Regardless of who is asserting a patent, the public interest demands that we only award infringement damages for valid patents — those that claim a technological advance. Allowing invalid patents to be monetized does not reward innovation — it simply corrupts the system and encourages more investment in this type of litigation. A hedge fund’s decision-making matrix is fairly straightforward. If Fortress can obtain $2 billion by suing on an invalid patent, it will bring more such lawsuits.
The Leahy-Cornyn Act also protects due process in patent cases.
The Leahy-Cornyn Act would give businesses a reasonable opportunity to use PTAB proceedings, protecting the manufacturers that are the backbone of the American economy. The bill would also safeguard patent judges’ independence by prohibiting political interference in pending PTAB cases — abuses that are currently the subject of a bipartisan Government Accountability Office investigation.
In addition, the act would create a uniform national standard for staying infringement cases when PTAB review is instituted, ending the wasteful practice in some courts of forcing PTAB and district court trials to take place simultaneously. When the USPTO finds that it is reasonably likely that a patent is invalid and initiates a PTAB review, that threshold question of the patent’s validity ought to be resolved before a district court assesses infringement and damages.

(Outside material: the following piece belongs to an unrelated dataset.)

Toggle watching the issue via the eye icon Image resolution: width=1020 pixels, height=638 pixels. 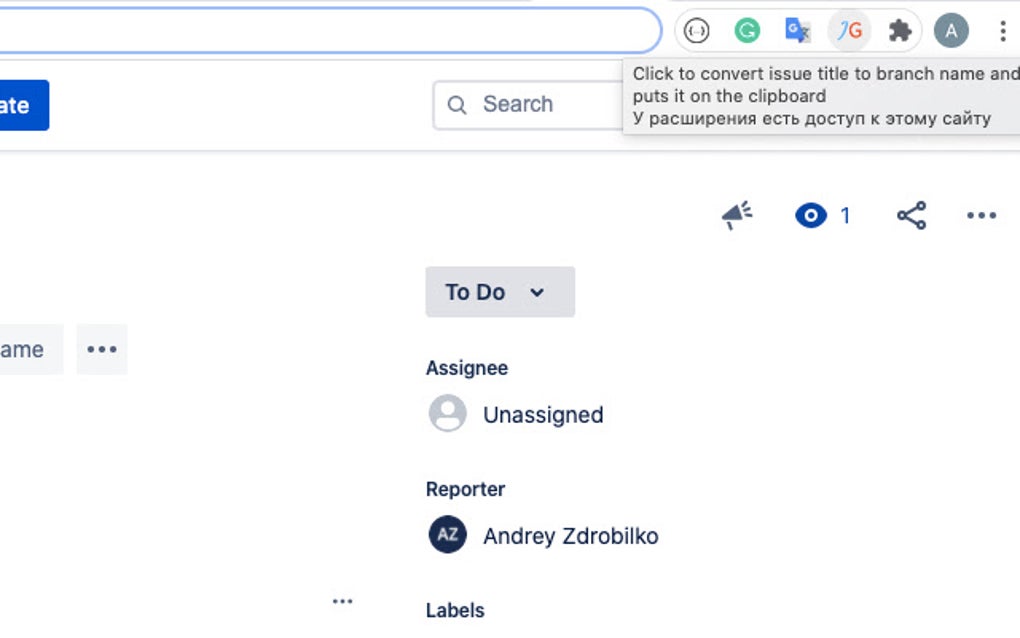pos(811,214)
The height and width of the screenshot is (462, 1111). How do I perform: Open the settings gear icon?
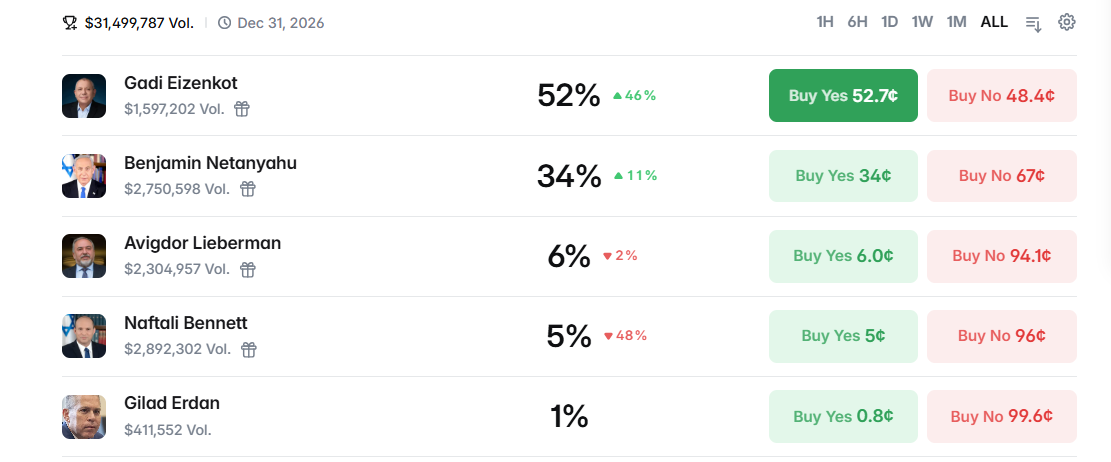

Americans are a highly inventive people. There is no shortage of strong patents that are being issued and enforced in the U.S. Providing access to accurate and technically proficient validity review ensures that the patent system’s rewards flow to the true innovators rather than to legal opportunists and ultimately preserves the integrity and credibility of the U.S. patent system.
PTAB review also gives manufacturers the assurance that they need to invest in plants and heavy equipment in the U.S. The Leahy-Cornyn Act’s reforms are a much-needed course correction that will help secure America’s economic future.
Joseph Matal is a partner at Haynes and Boone LLP. He previously served as the U.S. Patent and Trademark Office’s acting director and acting solicitor.
Disclosure: Matal was counsel for the USPTO in the two Huawei Technologies Co. Ltd. v. Iancu matters cited in this article.
The opinions expressed are those of the author(s) and do not necessarily reflect the views of the firm, its clients or Portfolio Media Inc., or any of its or their respective affiliates. This article is for general information purposes and is not intended to be and should not be taken as legal advice.
 “Auto industry set to lose $290 billion in revenue this year amidst shortage of computer chips,” Just the News, Sep. 28, 20201.
 See U.S. Patent No. 7,523,373. The patent — which was filed in 2006, 45 years after integrated circuits were first developed — purports to apply the “discovery” that the memory in a microprocessor sometimes needs a higher minimum voltage than the processor. See id. at 2:4-9.
 See Intel v. VLSI Tech. , IPR2020-00158, Paper 3 at 7-8 (Nov. 20, 2019).
 See, e.g., Huawei Techs. Co., Ltd. v. Iancu , No. 19-1493 (Fed. Cir. 2020); Huawei Techs. Co., Ltd. v. Iancu , No. 19-1497 (Fed. Cir. 2020).
 See Verizon Bus. Network Servs. v. Huawei Techs. Co. , IPR2020-01290 (Jan. 25, 2021); Verizon Bus. Network Servs. v. Huawei Techs. Co. , IPR2020-01291 (Jan. 25, 2021); Verizon Bus. Network Servs. v. Huawei Techs. Co. , IPR2020-01292 (Jan. 25, 2021); Verizon Bus. Network Servs. v. Huawei Techs. Co. , IPR2020-01278 (Jan. 26, 2021); Cellco Partnership d/b/a Verizon Wireless v. Huawei Techs. Co. Ltd. , IPR2020-01352 (Mar. 2, 2021); Cellco Partnership d/b/a Verizon Wireless v. Huawei Techs. Co. Ltd., IPR2020-01356 (Mar. 5, 2021).
 See “Huawei, Verizon Strike Patent Deal Mid-Trial in Texas,” Law360, Jul. 12, 2021.
 See “Lawmakers Seek Probe of USPTO Director’s Sway Over PTAB,” Law360, Jun. 3, 2021.